El pasado viernes, la primera ministra italiana, Giorgia Meloni, superó un récord de la política del país transalpino al alcanzar los 1.413 días consecutivos en el poder y convertirse en el gobierno más longevo de la República Italiana desde 1946. En un país donde ha habido desde la posguerra 68 gobiernos cuya duración media no ha superado los 14 meses, bien porque colapsaron entre sus socios o bien entre sus miembros, Meloni ha aportado una estabilidad que solo se había logrado antes con Silvio Berlusconi, el líder de la derecha y magnate de los medios de comunicación, que hasta ahora conservaba el récord desde 2005.
La fórmula Meloni, que ha virado desde la derecha extrema a una derecha mucho más tolerada e incluso bien vista por Bruselas, ha desarmado, hasta la fecha, a los partidos de centro izquierda o de izquierdas, mucho más divididos en las urnas que el voto de la derecha. En los casi cuatro años de gobierno de Meloni, su balance es simplemente de aprobado, si descontamos el activo que supone la estabilidad política.

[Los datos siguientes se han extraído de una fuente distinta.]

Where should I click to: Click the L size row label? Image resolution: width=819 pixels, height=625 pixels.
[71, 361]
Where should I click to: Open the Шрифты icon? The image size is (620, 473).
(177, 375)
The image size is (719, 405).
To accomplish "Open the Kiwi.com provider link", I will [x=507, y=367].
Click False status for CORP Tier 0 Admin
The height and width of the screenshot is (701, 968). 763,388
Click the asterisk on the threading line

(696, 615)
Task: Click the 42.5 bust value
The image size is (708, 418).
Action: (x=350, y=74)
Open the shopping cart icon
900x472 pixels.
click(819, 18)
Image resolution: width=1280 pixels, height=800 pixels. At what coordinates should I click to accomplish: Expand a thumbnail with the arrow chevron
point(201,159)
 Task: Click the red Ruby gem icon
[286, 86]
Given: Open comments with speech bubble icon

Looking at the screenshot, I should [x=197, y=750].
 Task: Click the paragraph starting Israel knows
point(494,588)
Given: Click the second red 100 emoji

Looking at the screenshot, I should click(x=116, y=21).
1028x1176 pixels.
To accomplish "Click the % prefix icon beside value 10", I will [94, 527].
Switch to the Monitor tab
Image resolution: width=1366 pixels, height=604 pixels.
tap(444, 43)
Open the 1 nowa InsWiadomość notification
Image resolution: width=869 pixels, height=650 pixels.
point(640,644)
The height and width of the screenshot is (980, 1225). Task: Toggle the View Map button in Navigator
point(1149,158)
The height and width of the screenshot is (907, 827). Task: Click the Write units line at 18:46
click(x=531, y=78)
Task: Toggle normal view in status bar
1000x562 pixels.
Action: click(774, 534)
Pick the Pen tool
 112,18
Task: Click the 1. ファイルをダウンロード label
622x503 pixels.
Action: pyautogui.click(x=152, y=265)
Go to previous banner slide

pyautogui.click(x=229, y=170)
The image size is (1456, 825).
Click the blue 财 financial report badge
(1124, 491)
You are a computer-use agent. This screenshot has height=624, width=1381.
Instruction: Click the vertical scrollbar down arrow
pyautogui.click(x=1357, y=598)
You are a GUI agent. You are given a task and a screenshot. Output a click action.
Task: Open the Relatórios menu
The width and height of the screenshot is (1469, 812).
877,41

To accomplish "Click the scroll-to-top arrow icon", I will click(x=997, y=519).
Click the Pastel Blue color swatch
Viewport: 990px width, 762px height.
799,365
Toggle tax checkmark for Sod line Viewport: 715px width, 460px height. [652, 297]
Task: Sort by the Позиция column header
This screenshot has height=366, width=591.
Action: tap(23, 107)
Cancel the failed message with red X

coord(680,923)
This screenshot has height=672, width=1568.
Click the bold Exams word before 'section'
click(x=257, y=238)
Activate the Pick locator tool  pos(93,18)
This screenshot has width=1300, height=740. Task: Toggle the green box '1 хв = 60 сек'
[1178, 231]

Presenta indicadores macroeconómicos y de empleo muy favorables, pero sus reformas políticas permanecen encalladas. Así, ha aumentado el empleo en un millón de trabajadores desde 2022 y ha logrado disminuir la tasa de desempleo desde el 8,1 % al 5,7 %, uno de los niveles más bajos en décadas. Heredó un déficit del 8,9 % del PIB y, después de una férrea disciplina fiscal, lo estabilizó en un 3,1 % en 2025. Lo mismo ha sucedido con la inflación.
En los casi cuatro años de gobierno de Meloni, su balance es simplemente de aprobado, si descontamos el activo que supone la estabilidad política
Su talón de Aquiles es el crecimiento del PIB, que este año se espera que sea del 0,6 %, muy por debajo de la media de la eurozona, con una fuerte caída de la producción industrial. La deuda pública está muy alta (138 %) y los salarios no han recuperado su poder adquisitivo frente a la inflación. Las promesas de bajadas fiscales han acabado quedando en eso, en promesas, y en estos momentos en Italia la presión fiscal está en el 43,1 %, la más elevada en una década. En inmigración, las llegadas de ciudadanos irregulares por mar a Italia cayeron un 60 % en 2024 mediante pactos con países terceros que las han estabilizado. En resumen, con estas políticas ha estabilizado una popularidad de alrededor del 35 %-37 % de porcentaje positivo; se ha alejado unos diez puntos de cuando llegó al cargo.
Aunque suene extraño visto desde aquí, su principal problema electoral es la aparición de un partido por la derecha, Futuro Nazionale, que la acusa de haberse ablandado. Al frente está el exgeneral prorruso Roberto Vannacci, que en febrero abandonó la Liga de Matteo Salvini y que en este tiempo ha conseguido situar su partido por delante de los dos socios de Meloni, Liga y Forza Italia. Su programa es mucho más duro en inmigración y contempla una serie de peligrosos recortes en lo que respecta a los derechos de las minorías, proponiendo un regreso a un modelo social ultraconservador. Algunas encuestas le otorgan ya el 12 % del voto y ello está provocando un debate no muy diferente al de otros países: esperar a ver qué pasa o adelantar las elecciones a la primavera, impidiendo la consolidación del partido, y quién sabe si haciéndolas coincidir con las municipales, donde los partidos tradicionales están más fuertes.